An attempt at a Velvia effect
I’ve been doing a lot of reading lately about landscape photography, and differences between digital and filmic characteristics. Here in the UK there are still a lot of landscape purists who praise the saturation and colour of films like Velvia. After doing a bit of research, reading between the lines, and experimenting, here’s what I’ve come up with with one of my recent shots I like quite a bit. One of the photographs I’ve been admiring for some time, not only for its composition but also for its filmic qualities, is the shot of a Seastar on Kelp which is the frontispiece of John Shaw’s wonderful book Closeups in Nature; I’ve also been admiring a lot of the intimate shots by large format photographers like David Ward.
This filmic look will, I think, enhance the viewing pleasure of some of my moody, contrasty macros, especially those with quite a lot of dark tones.
Basically, the process is in two stages. Films like Velvia seem to be known for a couple of things: firstly, overall saturation; secondly, a contrast between colder shadows and warmer highlights.
To achieve this I’m experimenting with a two-stage process in photoshop.
First, to saturate the colours only, I switch modes from RGB to Lab Color, and bring in the end-point sliders in channels a and b by about 40 or 50 points (equally at both ends). This method is useful because it saturates the colours without affecting the luminosity of the overall image.
Second, I switch back to RGB and work on colour balance, with two separate layers for shadows and highlights. I start with Shadows, use a Levels layer or play around with opacity to brighten the image in case things are starting to clip at the dark end, then add a Highlights layer.
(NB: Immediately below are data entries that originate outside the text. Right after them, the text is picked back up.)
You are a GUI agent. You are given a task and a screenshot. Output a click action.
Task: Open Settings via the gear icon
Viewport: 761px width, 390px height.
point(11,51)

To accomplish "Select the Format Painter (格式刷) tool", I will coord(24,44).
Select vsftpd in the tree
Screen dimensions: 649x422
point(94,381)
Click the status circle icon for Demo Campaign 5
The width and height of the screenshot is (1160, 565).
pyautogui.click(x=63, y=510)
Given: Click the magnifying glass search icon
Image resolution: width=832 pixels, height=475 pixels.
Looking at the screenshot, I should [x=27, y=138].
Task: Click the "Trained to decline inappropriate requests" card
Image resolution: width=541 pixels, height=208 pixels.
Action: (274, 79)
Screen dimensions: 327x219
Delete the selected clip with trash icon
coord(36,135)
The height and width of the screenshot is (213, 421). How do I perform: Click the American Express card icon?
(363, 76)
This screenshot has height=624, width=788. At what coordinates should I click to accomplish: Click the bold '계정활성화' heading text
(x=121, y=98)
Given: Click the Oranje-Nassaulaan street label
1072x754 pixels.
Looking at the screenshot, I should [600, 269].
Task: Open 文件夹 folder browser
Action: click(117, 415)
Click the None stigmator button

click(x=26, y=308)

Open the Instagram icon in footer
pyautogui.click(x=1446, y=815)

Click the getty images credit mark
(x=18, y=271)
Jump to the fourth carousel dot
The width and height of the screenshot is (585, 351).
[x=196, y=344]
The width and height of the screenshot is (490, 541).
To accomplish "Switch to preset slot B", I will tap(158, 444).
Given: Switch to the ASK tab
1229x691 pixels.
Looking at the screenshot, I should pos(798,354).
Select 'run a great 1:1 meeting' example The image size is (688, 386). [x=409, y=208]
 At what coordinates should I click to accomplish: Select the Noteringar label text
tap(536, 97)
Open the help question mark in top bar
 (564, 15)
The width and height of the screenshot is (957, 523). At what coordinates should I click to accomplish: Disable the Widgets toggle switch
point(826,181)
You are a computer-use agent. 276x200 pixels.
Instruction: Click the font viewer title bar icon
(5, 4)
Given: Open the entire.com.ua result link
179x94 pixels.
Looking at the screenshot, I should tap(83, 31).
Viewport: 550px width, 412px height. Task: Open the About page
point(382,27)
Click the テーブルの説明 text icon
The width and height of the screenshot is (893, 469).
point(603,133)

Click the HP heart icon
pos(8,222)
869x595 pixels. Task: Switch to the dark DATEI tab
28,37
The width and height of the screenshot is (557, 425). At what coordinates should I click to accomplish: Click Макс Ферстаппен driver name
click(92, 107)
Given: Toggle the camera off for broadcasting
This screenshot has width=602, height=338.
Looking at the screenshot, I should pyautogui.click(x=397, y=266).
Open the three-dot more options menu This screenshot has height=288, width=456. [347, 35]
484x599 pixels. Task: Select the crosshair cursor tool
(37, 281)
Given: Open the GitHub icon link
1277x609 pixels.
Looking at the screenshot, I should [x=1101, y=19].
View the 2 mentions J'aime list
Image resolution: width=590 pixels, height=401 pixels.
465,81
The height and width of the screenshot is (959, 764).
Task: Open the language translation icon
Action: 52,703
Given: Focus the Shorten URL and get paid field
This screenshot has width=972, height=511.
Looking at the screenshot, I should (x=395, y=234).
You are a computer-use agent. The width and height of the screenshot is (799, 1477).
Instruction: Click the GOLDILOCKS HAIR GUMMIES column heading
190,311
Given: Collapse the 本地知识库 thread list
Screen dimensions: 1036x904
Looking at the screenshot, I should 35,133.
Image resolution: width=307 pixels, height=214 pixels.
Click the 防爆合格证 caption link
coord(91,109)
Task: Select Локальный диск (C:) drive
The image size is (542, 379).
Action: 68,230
For the comparison images here, I brought Lab Color channels a and b in by 40 each end, modified the Shadows Colour Balance -5, -4, +5 (82% Layer opacity), and modified the Highlights Colour Balance +5, 0, -20 (70% Layer opacity). The effect is subtle, but seems to produce a nice rendering that gives the image a little more impact. Hope you like!
Here are the two shots:
First, the original:
Then, the modified version:
Hopefully, you see what I’m trying to do!